TASK DATA Block Start
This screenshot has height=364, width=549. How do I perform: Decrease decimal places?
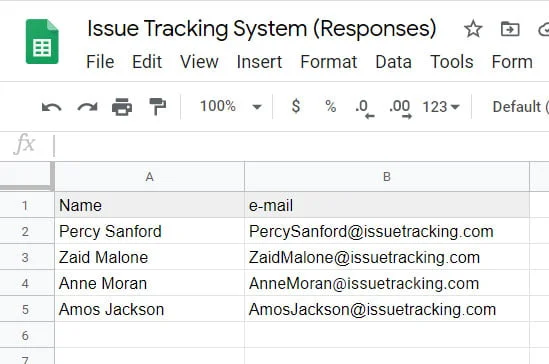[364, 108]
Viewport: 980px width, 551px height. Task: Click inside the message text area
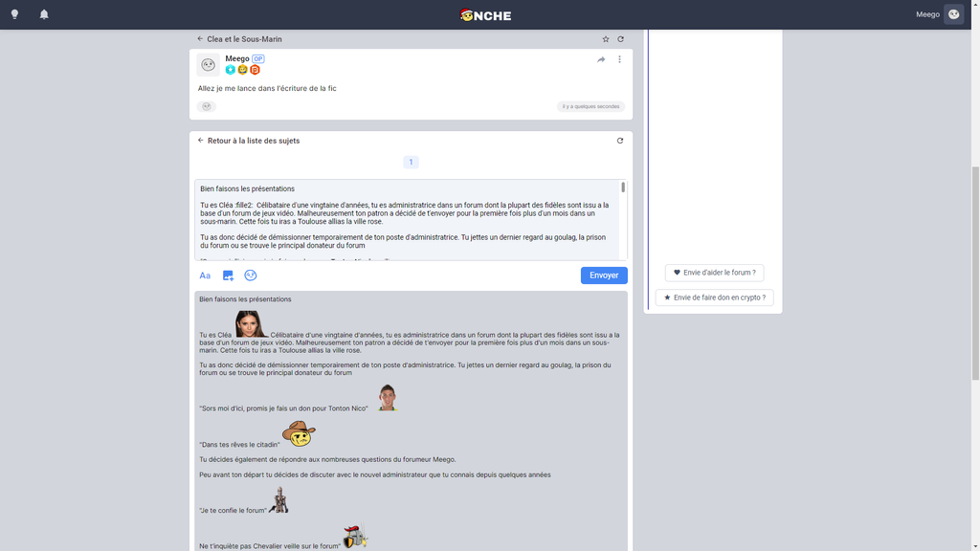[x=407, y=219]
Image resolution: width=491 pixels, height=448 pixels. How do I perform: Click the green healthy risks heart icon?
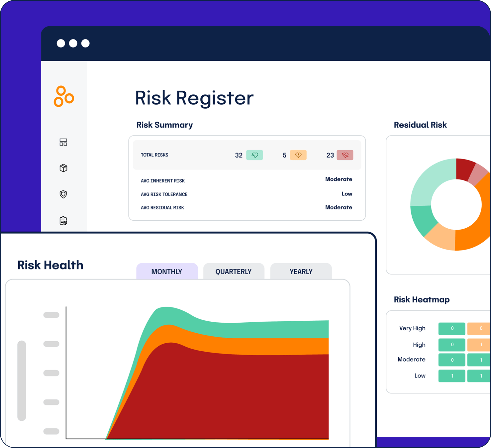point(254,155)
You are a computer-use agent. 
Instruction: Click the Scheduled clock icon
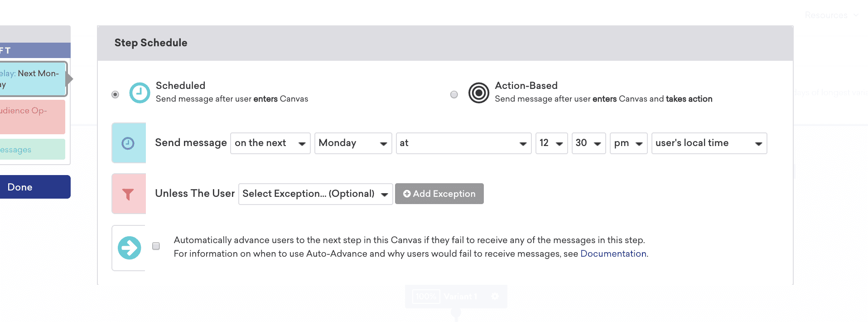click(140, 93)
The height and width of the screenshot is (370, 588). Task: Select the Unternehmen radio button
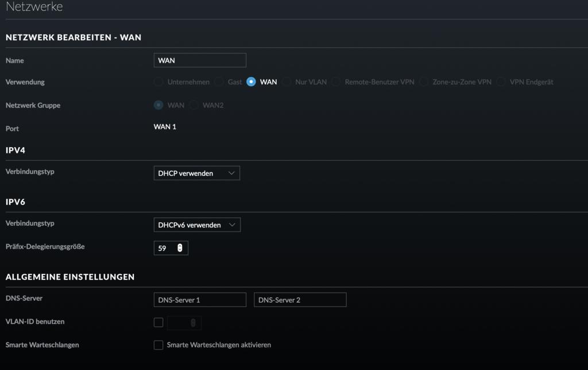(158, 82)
TASK DATA Block End
TASK DATA Block Start
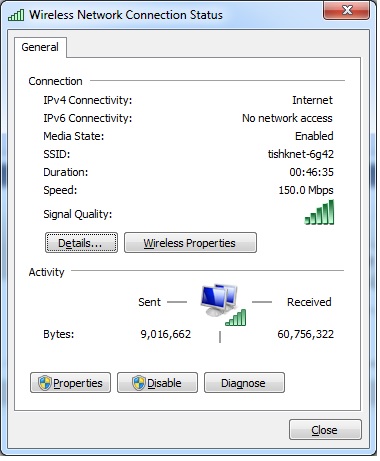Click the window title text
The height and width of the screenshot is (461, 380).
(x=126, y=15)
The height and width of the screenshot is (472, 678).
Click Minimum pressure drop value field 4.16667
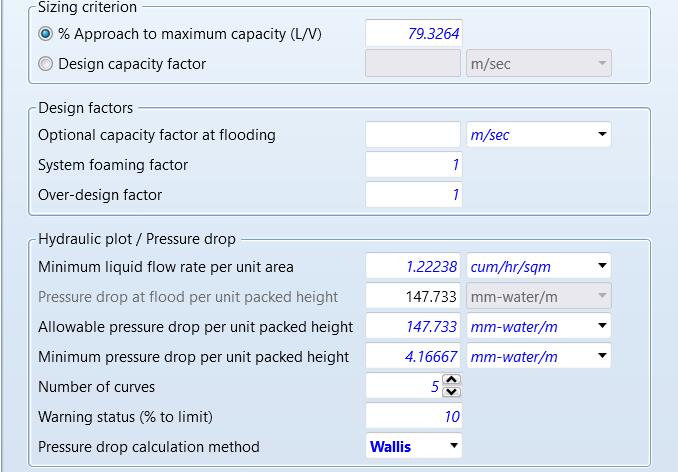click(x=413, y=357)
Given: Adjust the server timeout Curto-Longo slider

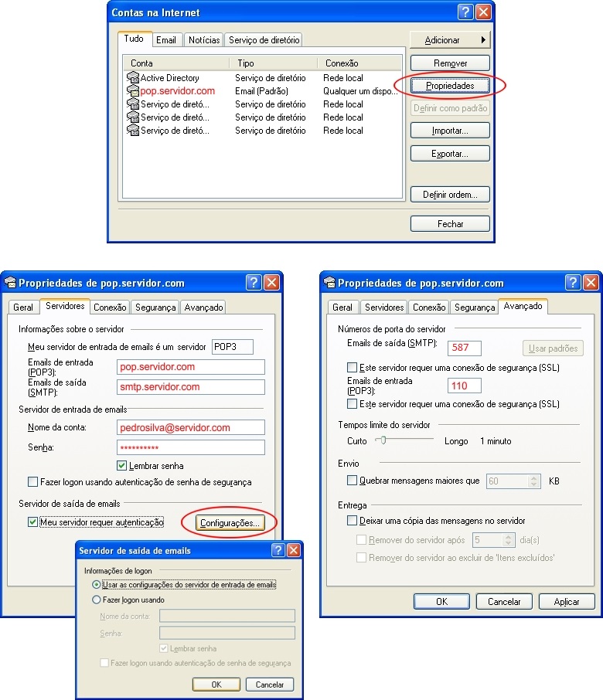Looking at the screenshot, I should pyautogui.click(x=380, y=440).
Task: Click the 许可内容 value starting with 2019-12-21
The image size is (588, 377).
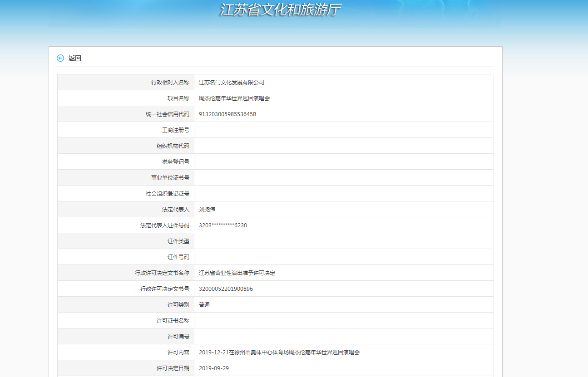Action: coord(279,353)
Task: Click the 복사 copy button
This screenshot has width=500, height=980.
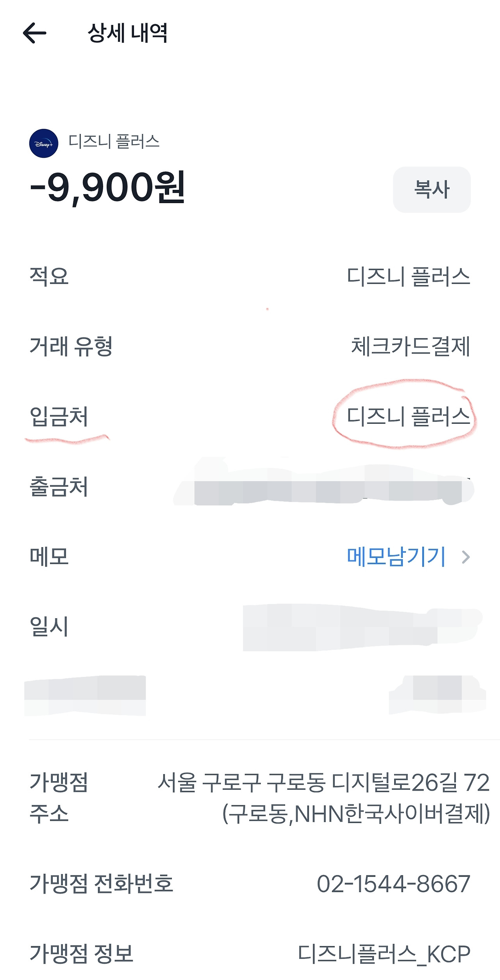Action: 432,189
TASK DATA Block End
> [EXERCISE DETAILS] What are the lines in the records above, word for word, from the one containing "This screenshot has height=364, width=549." through the one containing "You are a computer-use agent.", both ends included and pictures left out?

> [REPLY TO THE EXERCISE]
This screenshot has height=364, width=549. How do I perform: Decrease decimal places?
[364, 108]
Viewport: 980px width, 551px height. Task: Click inside the message text area
[x=407, y=219]
Image resolution: width=491 pixels, height=448 pixels. How do I perform: Click the green healthy risks heart icon?
point(254,155)
You are a computer-use agent. 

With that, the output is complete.